What does related_name do?

  1. If in a model you have a ForeignKey field (this means you point through this field to other model):

    class Author(models.Model):
        name = ......
        email = .....
    
    class Article(models.Model):
        author = models.ForeignKey(Author)
        title= ....
        body = ....
    

    if you specify related_name on this field

    class Article(modles.Model):
        author = models.ForeignKey(Author, related_name='articles')
    

    you give a name to the attribute that you can use for the relation (named reverse realationship) from the related object back to this one (from Author to Article). After defining this you can retrieve the articles of an user like so:

    author.articles.all()
    
  2. If you don't define a related_name attribute, Django will use the lowercase name of the model followed by _set (that is, in our case, article_set) to name the relationship from the related object back to this one, so you would have to retrieve all articles of an user like so:

    author.article_set.all()
    
  3. If you don't want to be possible a reverse relationship (from the model to which points your ForeignKey filed to this model (the model in which the ForeignKey field is defined) you can set

    class Author(models.Model):
        author = models.ForeignKey(User, related_name='+')
    

When you create a foreign key, you are linking two models together. The model with the ForeignKey() field uses the field name to look up the other model. It also implicitly adds a member to the linked model referring back to this one.

class Post(models.Model):
    # ... fields ...

class Comment(models.Model):
    # ... fields ...
    post = models.ForeignKey(Post, related_name=???)

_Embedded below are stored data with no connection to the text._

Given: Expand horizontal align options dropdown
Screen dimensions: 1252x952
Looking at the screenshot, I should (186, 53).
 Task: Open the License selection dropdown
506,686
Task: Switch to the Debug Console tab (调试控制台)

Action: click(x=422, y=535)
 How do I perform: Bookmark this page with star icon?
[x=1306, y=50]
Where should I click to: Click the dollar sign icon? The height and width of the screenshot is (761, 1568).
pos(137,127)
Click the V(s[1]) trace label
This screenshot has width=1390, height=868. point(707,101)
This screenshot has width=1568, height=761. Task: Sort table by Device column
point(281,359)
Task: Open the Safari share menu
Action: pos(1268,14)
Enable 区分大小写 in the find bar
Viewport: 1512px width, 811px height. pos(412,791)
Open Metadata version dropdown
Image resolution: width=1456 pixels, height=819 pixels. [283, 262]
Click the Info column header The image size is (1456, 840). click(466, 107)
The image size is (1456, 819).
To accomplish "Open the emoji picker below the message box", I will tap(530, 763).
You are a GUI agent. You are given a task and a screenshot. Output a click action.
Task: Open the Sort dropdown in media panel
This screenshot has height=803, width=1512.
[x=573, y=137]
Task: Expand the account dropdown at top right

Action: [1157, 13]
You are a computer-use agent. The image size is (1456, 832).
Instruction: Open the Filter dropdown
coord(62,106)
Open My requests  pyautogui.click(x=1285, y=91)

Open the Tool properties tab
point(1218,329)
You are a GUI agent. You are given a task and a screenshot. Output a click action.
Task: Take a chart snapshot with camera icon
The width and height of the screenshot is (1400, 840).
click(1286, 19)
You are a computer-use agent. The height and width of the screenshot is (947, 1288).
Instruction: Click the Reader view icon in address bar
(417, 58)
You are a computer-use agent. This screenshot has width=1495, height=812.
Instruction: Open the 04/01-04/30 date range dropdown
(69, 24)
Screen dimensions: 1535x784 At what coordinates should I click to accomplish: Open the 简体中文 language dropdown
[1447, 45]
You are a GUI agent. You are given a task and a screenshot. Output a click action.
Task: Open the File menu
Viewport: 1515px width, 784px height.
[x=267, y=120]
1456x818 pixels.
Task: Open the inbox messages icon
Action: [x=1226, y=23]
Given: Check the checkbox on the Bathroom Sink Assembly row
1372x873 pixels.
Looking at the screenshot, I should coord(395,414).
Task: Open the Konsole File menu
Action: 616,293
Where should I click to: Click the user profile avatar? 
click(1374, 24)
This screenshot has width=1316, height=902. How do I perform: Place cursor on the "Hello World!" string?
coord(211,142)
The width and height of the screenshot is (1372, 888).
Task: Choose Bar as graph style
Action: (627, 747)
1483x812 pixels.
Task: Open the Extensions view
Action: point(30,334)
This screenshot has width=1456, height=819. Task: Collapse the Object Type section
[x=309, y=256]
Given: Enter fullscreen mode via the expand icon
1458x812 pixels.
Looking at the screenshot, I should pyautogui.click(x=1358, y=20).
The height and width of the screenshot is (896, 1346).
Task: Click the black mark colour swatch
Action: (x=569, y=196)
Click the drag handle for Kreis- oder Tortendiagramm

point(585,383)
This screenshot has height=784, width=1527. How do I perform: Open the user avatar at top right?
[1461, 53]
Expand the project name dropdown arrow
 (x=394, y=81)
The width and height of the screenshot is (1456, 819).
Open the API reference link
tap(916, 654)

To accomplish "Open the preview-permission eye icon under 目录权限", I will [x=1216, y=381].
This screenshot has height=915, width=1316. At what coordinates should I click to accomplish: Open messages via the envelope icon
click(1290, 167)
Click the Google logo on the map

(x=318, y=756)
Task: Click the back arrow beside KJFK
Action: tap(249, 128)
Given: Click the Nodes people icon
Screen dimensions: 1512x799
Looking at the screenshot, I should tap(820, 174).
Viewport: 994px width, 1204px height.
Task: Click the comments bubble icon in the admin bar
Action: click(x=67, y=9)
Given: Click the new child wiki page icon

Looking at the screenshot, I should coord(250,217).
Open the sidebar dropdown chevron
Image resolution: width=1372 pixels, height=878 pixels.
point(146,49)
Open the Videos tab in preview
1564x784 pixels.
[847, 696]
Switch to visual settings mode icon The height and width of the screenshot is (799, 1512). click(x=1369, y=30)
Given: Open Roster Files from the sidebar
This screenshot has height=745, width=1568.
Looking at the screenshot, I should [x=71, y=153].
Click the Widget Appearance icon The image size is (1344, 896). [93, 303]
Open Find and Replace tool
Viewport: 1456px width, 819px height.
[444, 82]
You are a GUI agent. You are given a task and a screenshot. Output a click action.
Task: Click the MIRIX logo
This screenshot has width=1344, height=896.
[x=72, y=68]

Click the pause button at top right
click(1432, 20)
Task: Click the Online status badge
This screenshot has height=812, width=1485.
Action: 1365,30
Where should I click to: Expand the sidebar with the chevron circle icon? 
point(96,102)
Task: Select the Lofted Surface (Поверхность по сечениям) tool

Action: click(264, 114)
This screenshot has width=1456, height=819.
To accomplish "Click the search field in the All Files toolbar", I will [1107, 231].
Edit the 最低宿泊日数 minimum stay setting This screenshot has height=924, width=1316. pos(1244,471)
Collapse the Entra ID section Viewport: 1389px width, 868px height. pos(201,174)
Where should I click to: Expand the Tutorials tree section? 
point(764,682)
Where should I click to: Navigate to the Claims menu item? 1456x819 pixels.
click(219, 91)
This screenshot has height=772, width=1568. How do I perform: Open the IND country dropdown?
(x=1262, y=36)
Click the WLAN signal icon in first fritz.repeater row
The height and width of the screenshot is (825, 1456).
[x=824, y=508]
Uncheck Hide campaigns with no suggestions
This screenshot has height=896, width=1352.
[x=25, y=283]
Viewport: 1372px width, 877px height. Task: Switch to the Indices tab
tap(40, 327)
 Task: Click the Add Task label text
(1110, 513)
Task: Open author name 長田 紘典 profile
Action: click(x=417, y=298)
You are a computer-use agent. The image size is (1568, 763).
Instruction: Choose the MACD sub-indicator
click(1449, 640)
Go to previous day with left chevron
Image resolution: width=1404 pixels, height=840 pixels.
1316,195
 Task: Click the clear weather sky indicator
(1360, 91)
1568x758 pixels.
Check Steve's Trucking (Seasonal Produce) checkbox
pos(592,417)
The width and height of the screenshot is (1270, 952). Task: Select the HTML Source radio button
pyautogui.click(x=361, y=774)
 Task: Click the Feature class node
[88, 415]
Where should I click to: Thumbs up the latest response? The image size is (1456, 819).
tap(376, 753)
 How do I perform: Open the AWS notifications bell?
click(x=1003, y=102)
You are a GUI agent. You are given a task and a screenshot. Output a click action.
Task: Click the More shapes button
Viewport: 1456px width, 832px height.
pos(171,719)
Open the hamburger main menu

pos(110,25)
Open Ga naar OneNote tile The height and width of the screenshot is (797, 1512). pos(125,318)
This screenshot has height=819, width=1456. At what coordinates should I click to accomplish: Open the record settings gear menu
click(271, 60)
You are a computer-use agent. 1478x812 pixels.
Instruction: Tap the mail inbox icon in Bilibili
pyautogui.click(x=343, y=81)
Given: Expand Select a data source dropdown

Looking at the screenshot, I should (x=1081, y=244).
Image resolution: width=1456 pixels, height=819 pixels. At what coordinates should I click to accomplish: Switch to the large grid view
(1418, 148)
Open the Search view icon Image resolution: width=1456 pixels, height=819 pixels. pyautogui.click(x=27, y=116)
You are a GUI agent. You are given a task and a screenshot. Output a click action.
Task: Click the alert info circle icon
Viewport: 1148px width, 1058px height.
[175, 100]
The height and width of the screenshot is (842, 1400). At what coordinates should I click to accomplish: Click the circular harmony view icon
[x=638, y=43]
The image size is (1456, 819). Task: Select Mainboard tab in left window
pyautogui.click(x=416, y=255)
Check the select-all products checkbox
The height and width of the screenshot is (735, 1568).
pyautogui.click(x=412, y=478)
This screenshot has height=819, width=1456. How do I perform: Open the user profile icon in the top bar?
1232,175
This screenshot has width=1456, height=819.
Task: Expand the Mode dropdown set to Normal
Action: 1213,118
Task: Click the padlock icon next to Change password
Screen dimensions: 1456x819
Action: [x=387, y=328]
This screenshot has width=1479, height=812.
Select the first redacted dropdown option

There are three possible scenarios here:

1. Don't specify related_name

If you don't specify a name, django will create one by default for you.

some_post = Post.objects.get(id=12345)
comments = some_post.comment_set.all()

The default name is the relation's name + _set.

2. Specify a custom value

Usually you want to specify something to make it more natural. For example, related_name="comments".

some_post = Post.objects.get(id=12345)
comments = some_post.comments.all()

3. Prevent the reverse reference from being created

Sometimes you don't want to add the reference to the foreign model, so use related_name="+" to not create it.

some_post = Post.objects.get(id=12345)
comments = some_post.comment_set.all() # <-- error, no way to access directly

related_query_name is basically the same idea, but when using filter() on a queryset:

posts_by_user = Post.objects.filter(comments__user__id=123)

But to be honest I've never used this since the related_name value is used by default.